Начало февраля. Густой туман, как река, течет по улицам Пешта, съедая выпавший ночью снег. Крыши высоких домов и шпили церквей точно висят в воздухе. Сугробы осели, покрылись ноздреватой коркой и темными пятнами. Сквозь туман то моросит дождь, то сыплется мелкий и твердый, как пшено, снег. Грязно-зеленоватая кашица хлюпает под ногами. Водосточные трубы жалобно гудят.
Мало того, что погода отвратительная, — из Буды наугад летят немецкие снаряды. На Бетлен-тэр сегодня утром убито пять женщин. Снаряд может упасть и на улицу Ракоци, но очередь у одного из домов не расходится, а растет…
У всех людей в очереди какая-нибудь посуда. Из дома ее выносят осторожно, держа перед собой, и тут же на улице, прямо из кастрюль и мисок, пьют горячий суп.

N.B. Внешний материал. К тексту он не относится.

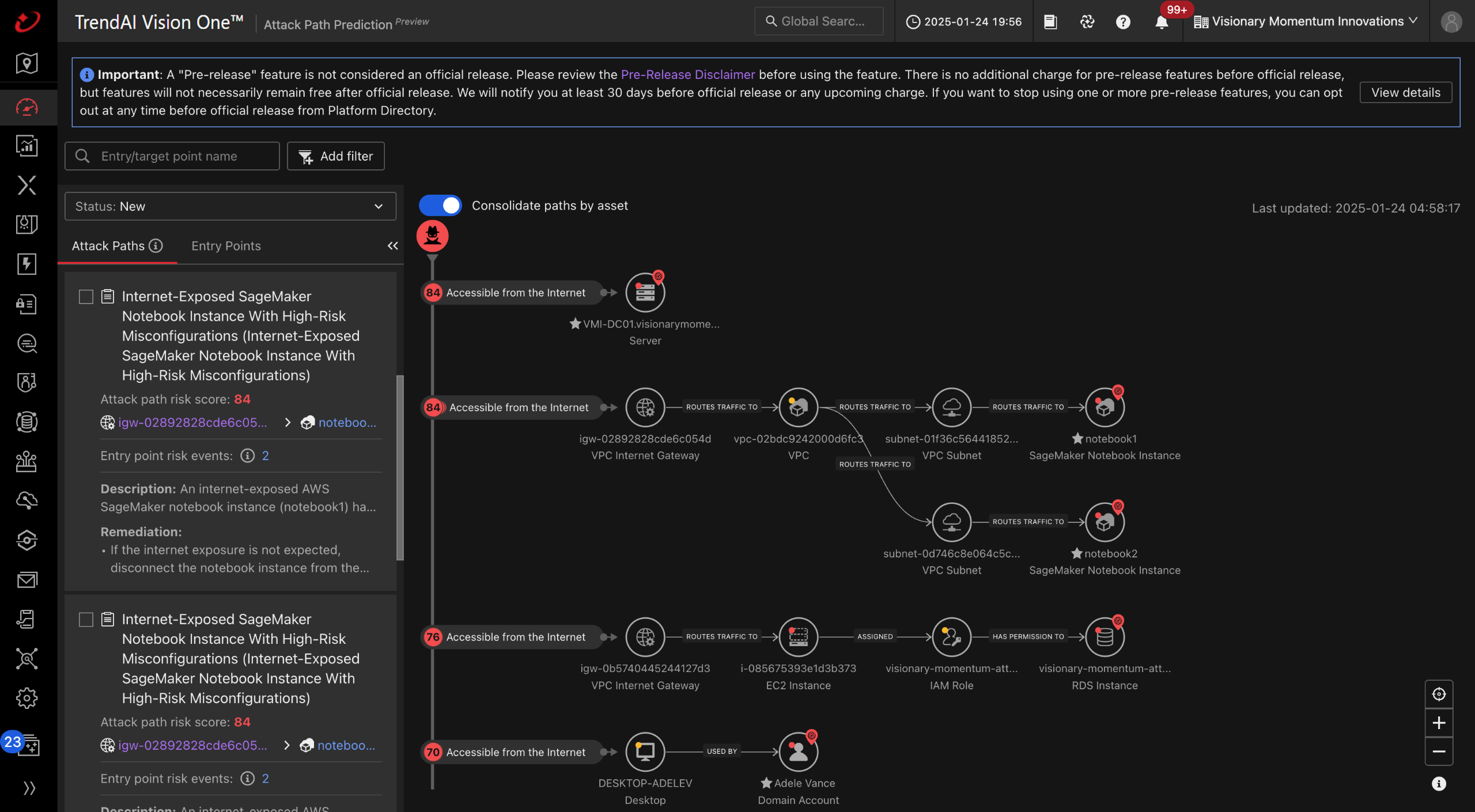1475x812 pixels.
Task: Open the Pre-Release Disclaimer link
Action: pyautogui.click(x=687, y=74)
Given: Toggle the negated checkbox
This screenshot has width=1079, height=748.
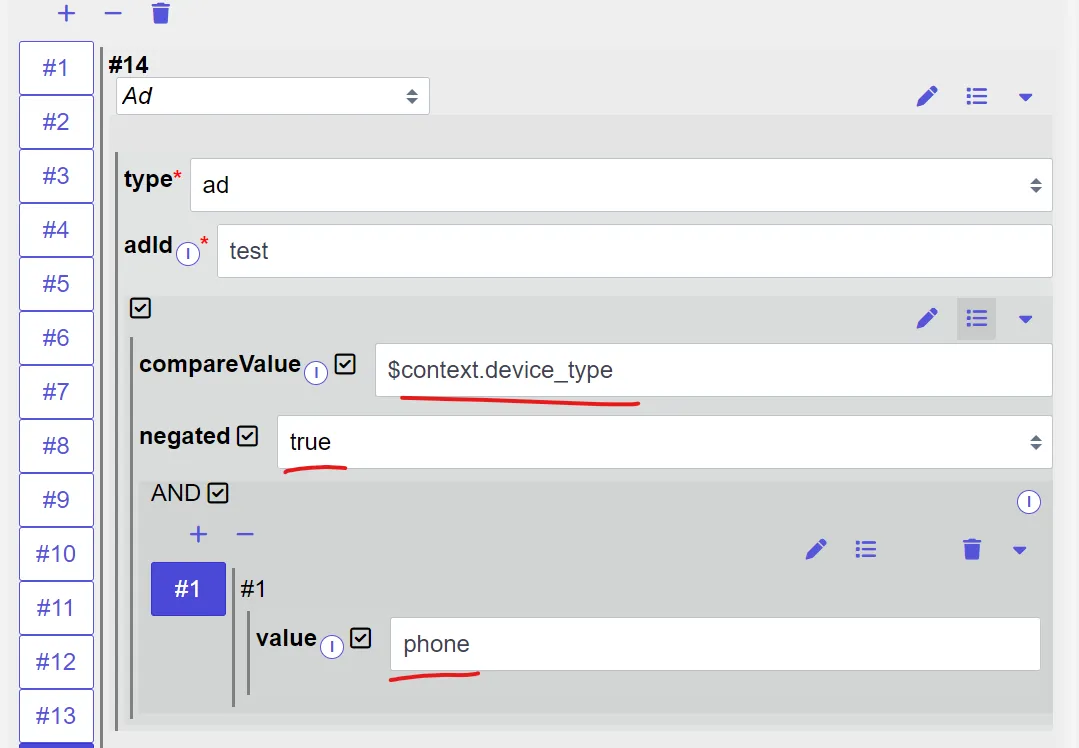Looking at the screenshot, I should pyautogui.click(x=247, y=436).
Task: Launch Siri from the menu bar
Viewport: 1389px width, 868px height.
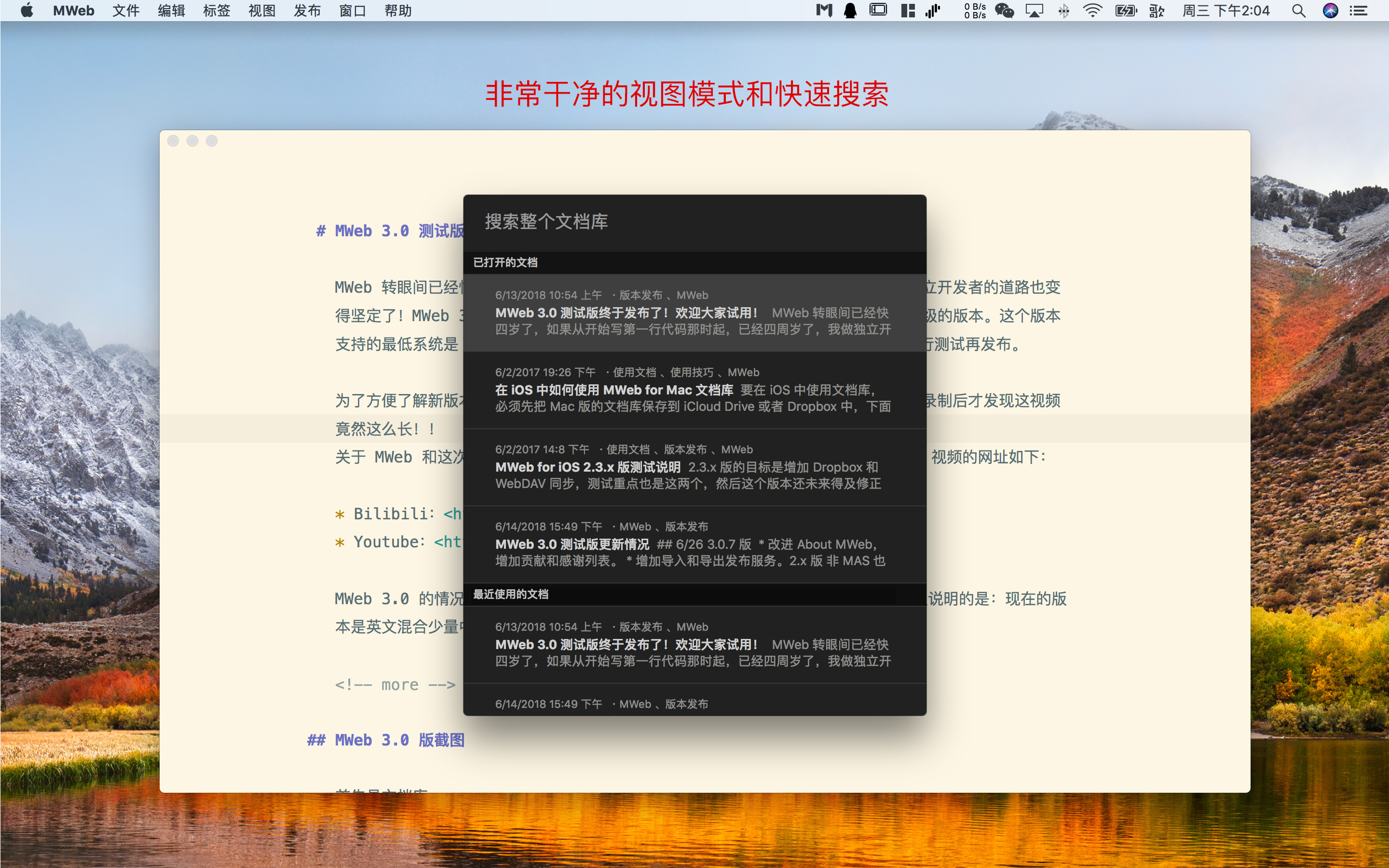Action: pos(1330,10)
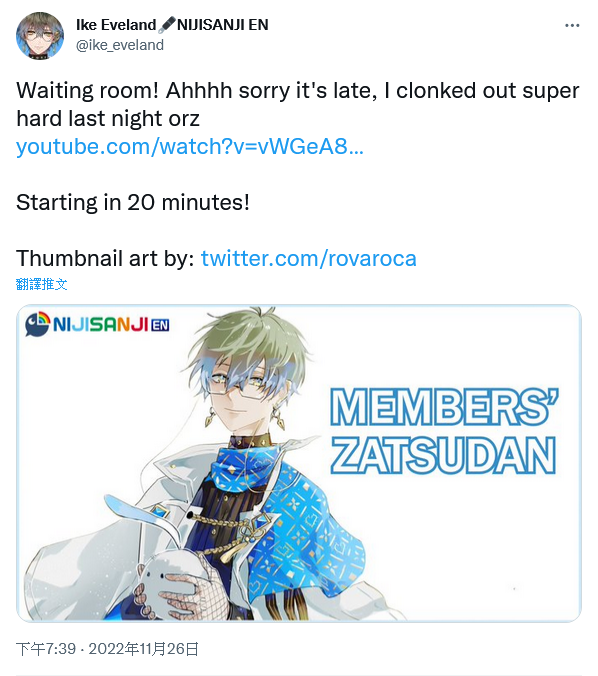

— Скажите, что это за кухня? Кто ее устроил? Всем дают обедать?
Старой женщине в поношенном черном пальто никто не отвечает. Все едят или ждут еды. Вислощекий господин угрюмо оглянулся на нее и, оттопырив большой палец руки, указал ей на хвост очереди.
Женщина подходит ко мне.
— Нельзя ли и мне получить еду? — спрашивает она на чистом русском языке. — Я мать вашего гроссмейстера Лилиенталя.
Черный шелковый платок ярко оттеняет бледность ее худого морщинистого лица. Карие печальные глаза широко открыты и напряженно всматриваются в окружающее.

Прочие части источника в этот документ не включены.